The Element of Luck Continues
Crime Scenes
Since Rumours of Ophir was published under the umbrella of Macmillan Africa (a 'respectable' publisher), I therefore fulfilled the membership requirements of the Crime Writers' Association. As such, I was eligible to submit work to the CWA's annual anthology. Thus my 150-word short story The Document saw the light of day in Comma Press's I.D.: Crimes of Identity. In his review of the book in the Observer, Peter Guttridge 'loved the formal experimentation of Paul A. Freeman's four-paragraph story'.
In the following year's Comma Press / CWA anthology, titled M.O.: Crimes of Practice my short story The Nether World earned the description of 'spine-chilling'.
2008 saw arguably my biggest crime short story hit when David Stuart Davies selected my 5,000-word short story Written in Stone (a mystery tale set in modern day Sudan) for inclusion in Wordsworth Editions Crime Scenes, an anthology of contemporary crime fiction.
From Crime to Rhyme
Vicious Verses
The road from 'crime to rhyme' began in 2007 - in February to be exact - when I toiled through the Canterbury Tales module of a master's degree in creative writing. One minute I was writing detective mysteries, the next I was branching out into narrative poetry. How this came about was a bit of a mystery in itself.
Although I had written predominantly crime fiction up until 2007, I never stuck rigidly to that single genre. I also wrote horror, humour, occasionally even sci-fi. Meanwhile, on the poetry front, I was proving no mean writer of sonnets (poems whose meter and rhyming patterns are the building blocks of narrative poems). So by merging my abilities as a short story teller and a narrative poet, I was able to resurrect a form of writing that Chaucer popularised 600 years ago, but which had largely faded away since then.

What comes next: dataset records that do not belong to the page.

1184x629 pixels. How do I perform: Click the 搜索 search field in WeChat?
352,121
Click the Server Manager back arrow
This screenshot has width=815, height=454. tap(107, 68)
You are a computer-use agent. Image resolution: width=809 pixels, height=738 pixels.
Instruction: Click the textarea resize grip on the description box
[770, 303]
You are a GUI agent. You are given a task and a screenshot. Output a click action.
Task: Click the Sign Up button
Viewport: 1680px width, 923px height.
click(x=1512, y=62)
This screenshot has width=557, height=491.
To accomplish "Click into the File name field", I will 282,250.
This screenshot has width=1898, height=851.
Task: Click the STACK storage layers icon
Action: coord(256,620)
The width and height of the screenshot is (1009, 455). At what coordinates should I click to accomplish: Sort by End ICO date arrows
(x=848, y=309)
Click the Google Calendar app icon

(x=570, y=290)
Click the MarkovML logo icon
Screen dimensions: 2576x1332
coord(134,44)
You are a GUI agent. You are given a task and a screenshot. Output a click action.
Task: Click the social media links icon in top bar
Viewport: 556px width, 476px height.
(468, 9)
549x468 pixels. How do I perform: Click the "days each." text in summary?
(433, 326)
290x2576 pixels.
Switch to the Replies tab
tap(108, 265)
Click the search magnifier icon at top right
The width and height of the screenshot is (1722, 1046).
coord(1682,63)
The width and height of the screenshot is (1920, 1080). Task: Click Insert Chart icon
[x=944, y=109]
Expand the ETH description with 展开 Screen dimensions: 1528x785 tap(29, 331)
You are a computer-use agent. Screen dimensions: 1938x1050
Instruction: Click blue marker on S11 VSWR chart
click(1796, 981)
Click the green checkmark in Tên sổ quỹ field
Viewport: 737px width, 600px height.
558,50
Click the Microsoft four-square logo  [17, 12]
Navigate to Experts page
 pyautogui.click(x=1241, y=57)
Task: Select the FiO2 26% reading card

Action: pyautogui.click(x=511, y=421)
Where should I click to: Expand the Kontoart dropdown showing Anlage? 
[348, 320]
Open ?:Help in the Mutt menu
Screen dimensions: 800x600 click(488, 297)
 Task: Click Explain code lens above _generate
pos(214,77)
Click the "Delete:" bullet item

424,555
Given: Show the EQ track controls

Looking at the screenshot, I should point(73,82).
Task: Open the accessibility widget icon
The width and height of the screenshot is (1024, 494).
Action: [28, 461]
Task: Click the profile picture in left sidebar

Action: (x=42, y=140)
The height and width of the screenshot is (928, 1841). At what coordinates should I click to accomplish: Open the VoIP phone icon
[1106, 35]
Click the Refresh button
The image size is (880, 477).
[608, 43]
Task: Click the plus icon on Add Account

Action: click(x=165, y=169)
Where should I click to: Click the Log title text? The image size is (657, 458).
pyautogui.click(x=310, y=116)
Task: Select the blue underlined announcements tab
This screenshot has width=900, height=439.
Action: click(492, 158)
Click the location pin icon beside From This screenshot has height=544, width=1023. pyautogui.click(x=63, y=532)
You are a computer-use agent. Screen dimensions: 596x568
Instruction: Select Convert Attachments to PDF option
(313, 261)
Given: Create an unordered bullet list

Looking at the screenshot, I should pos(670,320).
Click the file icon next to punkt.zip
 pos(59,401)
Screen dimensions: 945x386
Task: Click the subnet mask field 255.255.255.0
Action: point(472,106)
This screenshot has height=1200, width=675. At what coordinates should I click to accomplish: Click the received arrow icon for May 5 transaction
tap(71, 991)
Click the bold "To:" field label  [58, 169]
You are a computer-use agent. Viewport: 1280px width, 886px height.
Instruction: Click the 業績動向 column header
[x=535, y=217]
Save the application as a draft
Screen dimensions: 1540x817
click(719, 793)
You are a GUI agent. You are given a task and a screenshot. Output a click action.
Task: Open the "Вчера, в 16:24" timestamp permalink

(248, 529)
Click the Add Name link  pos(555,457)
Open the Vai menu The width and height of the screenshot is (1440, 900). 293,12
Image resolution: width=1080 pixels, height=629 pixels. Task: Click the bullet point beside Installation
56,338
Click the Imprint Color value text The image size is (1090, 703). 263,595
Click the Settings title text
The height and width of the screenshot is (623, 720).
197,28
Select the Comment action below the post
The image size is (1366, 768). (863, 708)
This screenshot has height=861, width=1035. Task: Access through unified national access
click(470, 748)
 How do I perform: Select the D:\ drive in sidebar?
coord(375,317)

The vehicle by which my narrative poetry came to be noticed, was the bizarre-sounding anthology of zombie poetry, Vicious Verses and Reanimated Rhymes. My 1,100-word poem, Payback Day, bookended the poetry volume. Furthermore, my name featured prominantly on the back cover and Payback Day in particular received a positive review at Horrornews.net.
At about this time the editor of Vicious Verses, A.P. Fuchs asked me if I could write an 18,000 - 20,000-word novella in Chaucerian style. Once again Lady Luck had cast her capricious favour on me. The only question now, was what was I going to do about it?